Text section —
Relational Stability, part 4: The new thyroid paradigm

This final section of my paraphrase of Hoermann et al’s landmark 2016 article articulates the shift from the limited, older TSH-T4 paradigm to the new paradigm that includes T3 hormone.

Interrelational Measures and Emerging New Concepts of Thyroid Homeostasis

[Paraphrase begins]

TSH can play a useful role in screening patients who do not have any hypothyroid or hyperthyroid symptoms. However, it cannot at the same time assume the second role of being a reliable diagnostic tool (a gold standard) for defining true “euthyroid” status within the TSH range.

We should therefore scale back the common practice of clinical interpretation of TSH as a single biomarker in isolation from the thyroid hormones.

As discussed above, the TSH reference intervals are not defined with statistical certainty even in a healthy population. From a homeostatic perspective, all three parameters of TSH, FT4, and FT3 must be viewed together.

We would like to propose that an individual patient’s thyroid hormone levels should be measured in a state of thyroid health before the onset of disease or thyroidectomy. This would provide better understanding of the dynamic adaptation in hormone levels in relation to each other across these state changes.

Aim of the exercise — Pick up the paraphrase on the new thyroid paradigm after its final sentence and continue writing it.

Data extracts —
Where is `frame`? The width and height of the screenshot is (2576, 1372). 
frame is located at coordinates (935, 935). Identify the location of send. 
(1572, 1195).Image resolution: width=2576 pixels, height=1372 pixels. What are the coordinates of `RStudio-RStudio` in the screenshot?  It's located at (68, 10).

Written response —
One could even create an individual’s own “archival” thyroid hormone levels to serve as a reference point in case thyroid disease arises in the future. The set point may help guide dosage of thyroid medications.

Where full archival data is unavailable for a patient, one may attempt to reconstruct the individual’s set point from multiple TSH-T4 pairs over time, yet using the TSH-T4 relationship alone has two critical disadvantages: it fails to deliver targets for FT3 levels, and it is not sensitive to variations in deiodinase activity involved in converting T4 into T3.

However, it is important to remember that the archival set point in health cannot be used as an equivalent target in the state of disease.

The hormone equilibrium within a single person will shift considerably from health to disease, and it will shift once again under the artificial conditions of hormone replacement therapy. These important changes in variables require flexible adjustments to hormone levels that take into consideration the influence of external hormone medications.

We cannot assume a stable “log-linear” TSH-T4 relationship across the entire functional range of thyroid hormone parameters.

The standard log-linear relationship assumes that TSH will always rise by X units as T4 drops by Y units. The linear relationship is roughly accurate, most of the time, in the “open loop” situation of a hypothyroid patient under LT4 therapy. (The feedback loop is no longer a closed loop system because external thyroid hormones are adding to the system.)

However, the log-linear relationship between TSH and T4 becomes progressively damped toward the TSH range considered “euthyroid.” (As one can see in the graph below, the TSH-FT4 line flattens almost to a horizontal level as TSH comes closer to the top of its reference range.)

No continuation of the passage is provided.